Evaluation of Seismic Demand for Substandard Reinforced Concrete Structures
Nicholas Kyriakides1, *, Ahmad Sohaib2, Kypros Pilakoutas2, Kyriakos Neocleous1, Christis Chrysostomou1, Elia Tantele1, Renos Votsis1
Identifiers and Pagination:Year: 2018
First Page: 9
Last Page: 33
Publisher ID: TOBCTJ-12-9
Article History:Received Date: 17/11/2017
Revision Received Date: 29/01/2018
Acceptance Date: 1/2/2018
Electronic publication date: 15/02/2018
Collection year: 2018
open-access license: This is an open access article distributed under the terms of the Creative Commons Attribution 4.0 International Public License (CC-BY 4.0), a copy of which is available at: https://creativecommons.org/licenses/by/4.0/legalcode. This license permits unrestricted use, distribution, and reproduction in any medium, provided the original author and source are credited.

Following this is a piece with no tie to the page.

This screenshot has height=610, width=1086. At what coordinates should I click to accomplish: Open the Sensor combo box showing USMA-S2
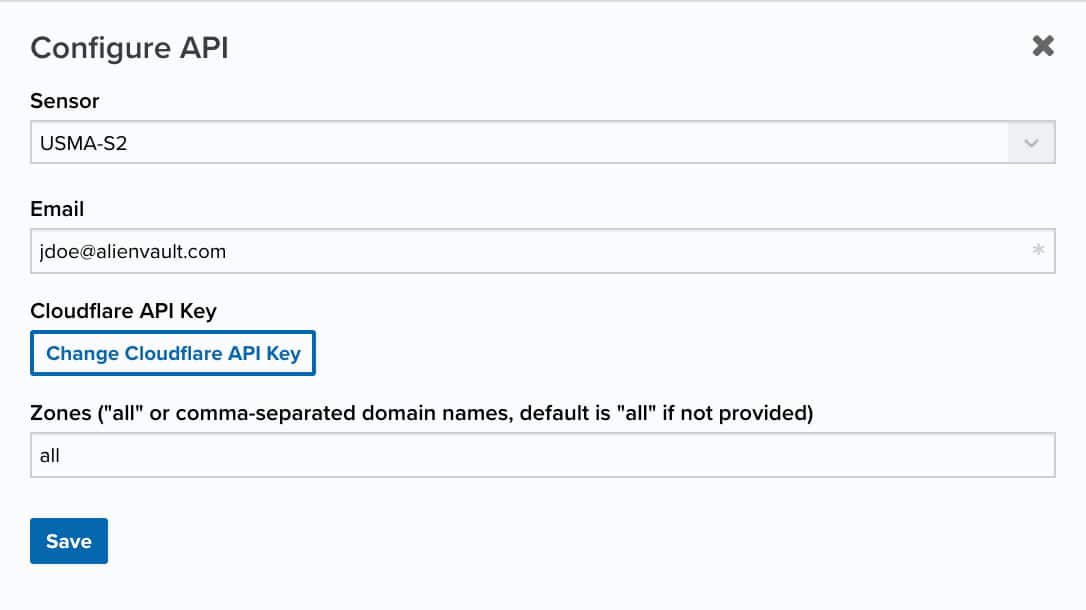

Reinforced Concrete (RC) buildings with no seismic design exhibit degrading behaviour under severe seismic loading due to non-ductile brittle failure modes. The seismic performance of such substandard structures can be predicted using existing capacity demand diagram methods through the idealization of the non-linear capacity curve of the degrading system, and its comparison with a reduced earthquake demand spectrum.
Modern non-linear static methods for derivation of capacity curves incorporate idealization assumptions that are too simplistic and do not apply for sub-standard buildings. The conventional idealisation procedures cannot maintain the true strength degradation behaviour of such structures in the post-peak part, and thus may lead to significant errors in seismic performance prediction especially in the cases of brittle failure modes dominating the response.
In order to increase the accuracy of the prediction, an alternative idealisation procedure using equivalent elastic perfectly plastic systems is proposed herein that can be used in conjunction with any capacity demand diagram method.
Moreover, the performance of this improved equivalent linearization procedure in predicting the response of an RC frame is assessed herein.
This improved idealization procedure has been proven to reduce the error in the seismic performance prediction as compared to seismic shaking table test results  and will be further investigated probabilistically herein.